Saved entries:
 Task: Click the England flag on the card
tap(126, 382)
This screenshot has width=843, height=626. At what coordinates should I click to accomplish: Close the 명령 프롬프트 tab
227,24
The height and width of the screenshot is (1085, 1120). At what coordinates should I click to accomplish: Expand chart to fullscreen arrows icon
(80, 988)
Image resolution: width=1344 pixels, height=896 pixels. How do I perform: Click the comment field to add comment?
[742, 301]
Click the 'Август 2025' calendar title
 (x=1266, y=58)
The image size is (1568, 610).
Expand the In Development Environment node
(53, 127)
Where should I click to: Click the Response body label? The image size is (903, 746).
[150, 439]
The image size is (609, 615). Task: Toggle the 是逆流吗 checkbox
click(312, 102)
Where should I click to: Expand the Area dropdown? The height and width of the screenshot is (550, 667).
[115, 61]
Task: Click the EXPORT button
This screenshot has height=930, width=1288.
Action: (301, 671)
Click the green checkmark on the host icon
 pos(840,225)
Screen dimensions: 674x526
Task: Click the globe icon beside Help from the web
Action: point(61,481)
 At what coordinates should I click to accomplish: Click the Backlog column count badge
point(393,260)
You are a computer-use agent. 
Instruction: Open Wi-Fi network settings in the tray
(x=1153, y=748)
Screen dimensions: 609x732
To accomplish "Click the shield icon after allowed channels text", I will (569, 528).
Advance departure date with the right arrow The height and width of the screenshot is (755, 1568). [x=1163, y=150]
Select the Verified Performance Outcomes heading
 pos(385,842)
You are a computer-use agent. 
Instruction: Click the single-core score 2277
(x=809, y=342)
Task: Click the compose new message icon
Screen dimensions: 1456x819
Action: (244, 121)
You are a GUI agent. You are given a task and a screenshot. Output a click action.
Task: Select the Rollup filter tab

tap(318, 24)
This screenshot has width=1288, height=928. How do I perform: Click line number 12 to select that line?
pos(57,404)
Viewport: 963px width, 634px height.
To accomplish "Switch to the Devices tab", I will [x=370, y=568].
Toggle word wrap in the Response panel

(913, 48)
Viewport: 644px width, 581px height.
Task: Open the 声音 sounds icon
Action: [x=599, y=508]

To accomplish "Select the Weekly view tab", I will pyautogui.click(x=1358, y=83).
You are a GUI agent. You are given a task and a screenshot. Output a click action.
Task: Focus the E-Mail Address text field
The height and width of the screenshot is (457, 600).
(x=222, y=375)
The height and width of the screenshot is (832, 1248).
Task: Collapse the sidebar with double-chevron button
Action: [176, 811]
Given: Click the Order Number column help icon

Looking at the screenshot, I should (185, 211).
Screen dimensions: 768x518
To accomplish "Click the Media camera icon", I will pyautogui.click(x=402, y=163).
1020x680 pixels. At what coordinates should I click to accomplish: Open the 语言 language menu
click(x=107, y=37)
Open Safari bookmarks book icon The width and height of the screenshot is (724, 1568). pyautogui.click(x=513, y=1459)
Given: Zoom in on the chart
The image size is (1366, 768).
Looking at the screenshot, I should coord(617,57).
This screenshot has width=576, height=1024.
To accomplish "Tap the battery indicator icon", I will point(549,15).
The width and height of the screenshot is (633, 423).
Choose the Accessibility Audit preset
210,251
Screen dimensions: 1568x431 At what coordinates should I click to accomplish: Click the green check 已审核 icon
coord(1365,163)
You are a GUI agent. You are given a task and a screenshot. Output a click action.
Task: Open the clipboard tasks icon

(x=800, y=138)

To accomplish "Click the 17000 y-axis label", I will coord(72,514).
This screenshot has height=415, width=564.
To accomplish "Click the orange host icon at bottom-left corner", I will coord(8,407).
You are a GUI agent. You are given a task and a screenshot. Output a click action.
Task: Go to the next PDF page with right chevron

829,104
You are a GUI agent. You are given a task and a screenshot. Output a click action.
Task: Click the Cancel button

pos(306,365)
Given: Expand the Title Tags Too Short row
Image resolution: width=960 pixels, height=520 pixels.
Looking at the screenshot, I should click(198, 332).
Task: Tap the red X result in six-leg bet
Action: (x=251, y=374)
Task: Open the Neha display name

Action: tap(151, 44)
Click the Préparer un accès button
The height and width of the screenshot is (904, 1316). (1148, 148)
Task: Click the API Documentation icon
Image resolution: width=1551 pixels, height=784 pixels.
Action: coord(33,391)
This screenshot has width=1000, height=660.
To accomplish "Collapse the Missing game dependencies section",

WORK INSTRUCTION: All the lines above should appear again in the answer, exactly as written.

PROBLEM SOLUTION:
 Task: Click the England flag on the card
tap(126, 382)
This screenshot has width=843, height=626. At what coordinates should I click to accomplish: Close the 명령 프롬프트 tab
227,24
The height and width of the screenshot is (1085, 1120). At what coordinates should I click to accomplish: Expand chart to fullscreen arrows icon
(80, 988)
Image resolution: width=1344 pixels, height=896 pixels. How do I perform: Click the comment field to add comment?
[742, 301]
Click the 'Август 2025' calendar title
 (x=1266, y=58)
The image size is (1568, 610).
Expand the In Development Environment node
(53, 127)
Where should I click to: Click the Response body label? The image size is (903, 746).
[150, 439]
The image size is (609, 615). Task: Toggle the 是逆流吗 checkbox
click(312, 102)
Where should I click to: Expand the Area dropdown? The height and width of the screenshot is (550, 667).
[115, 61]
Task: Click the EXPORT button
This screenshot has height=930, width=1288.
Action: (301, 671)
Click the green checkmark on the host icon
 pos(840,225)
Screen dimensions: 674x526
Task: Click the globe icon beside Help from the web
Action: point(61,481)
 At what coordinates should I click to accomplish: Click the Backlog column count badge
point(393,260)
You are a computer-use agent. 
Instruction: Open Wi-Fi network settings in the tray
(x=1153, y=748)
Screen dimensions: 609x732
To accomplish "Click the shield icon after allowed channels text", I will (569, 528).
Advance departure date with the right arrow The height and width of the screenshot is (755, 1568). [x=1163, y=150]
Select the Verified Performance Outcomes heading
 pos(385,842)
You are a computer-use agent. 
Instruction: Click the single-core score 2277
(x=809, y=342)
Task: Click the compose new message icon
Screen dimensions: 1456x819
Action: (244, 121)
You are a GUI agent. You are given a task and a screenshot. Output a click action.
Task: Select the Rollup filter tab

tap(318, 24)
This screenshot has width=1288, height=928. How do I perform: Click line number 12 to select that line?
pos(57,404)
Viewport: 963px width, 634px height.
To accomplish "Switch to the Devices tab", I will [x=370, y=568].
Toggle word wrap in the Response panel

(913, 48)
Viewport: 644px width, 581px height.
Task: Open the 声音 sounds icon
Action: [x=599, y=508]

To accomplish "Select the Weekly view tab", I will pyautogui.click(x=1358, y=83).
You are a GUI agent. You are given a task and a screenshot. Output a click action.
Task: Focus the E-Mail Address text field
The height and width of the screenshot is (457, 600).
(x=222, y=375)
The height and width of the screenshot is (832, 1248).
Task: Collapse the sidebar with double-chevron button
Action: [176, 811]
Given: Click the Order Number column help icon

Looking at the screenshot, I should (185, 211).
Screen dimensions: 768x518
To accomplish "Click the Media camera icon", I will pyautogui.click(x=402, y=163).
1020x680 pixels. At what coordinates should I click to accomplish: Open the 语言 language menu
click(x=107, y=37)
Open Safari bookmarks book icon The width and height of the screenshot is (724, 1568). pyautogui.click(x=513, y=1459)
Given: Zoom in on the chart
The image size is (1366, 768).
Looking at the screenshot, I should coord(617,57).
This screenshot has width=576, height=1024.
To accomplish "Tap the battery indicator icon", I will point(549,15).
The width and height of the screenshot is (633, 423).
Choose the Accessibility Audit preset
210,251
Screen dimensions: 1568x431 At what coordinates should I click to accomplish: Click the green check 已审核 icon
coord(1365,163)
You are a GUI agent. You are given a task and a screenshot. Output a click action.
Task: Open the clipboard tasks icon

(x=800, y=138)

To accomplish "Click the 17000 y-axis label", I will coord(72,514).
This screenshot has height=415, width=564.
To accomplish "Click the orange host icon at bottom-left corner", I will coord(8,407).
You are a GUI agent. You are given a task and a screenshot. Output a click action.
Task: Go to the next PDF page with right chevron

829,104
You are a GUI agent. You are given a task and a screenshot. Output a click action.
Task: Click the Cancel button

pos(306,365)
Given: Expand the Title Tags Too Short row
Image resolution: width=960 pixels, height=520 pixels.
Looking at the screenshot, I should click(198, 332).
Task: Tap the red X result in six-leg bet
Action: (x=251, y=374)
Task: Open the Neha display name

Action: tap(151, 44)
Click the Préparer un accès button
The height and width of the screenshot is (904, 1316). (1148, 148)
Task: Click the API Documentation icon
Image resolution: width=1551 pixels, height=784 pixels.
Action: coord(33,391)
This screenshot has width=1000, height=660.
To accomplish "Collapse the Missing game dependencies section",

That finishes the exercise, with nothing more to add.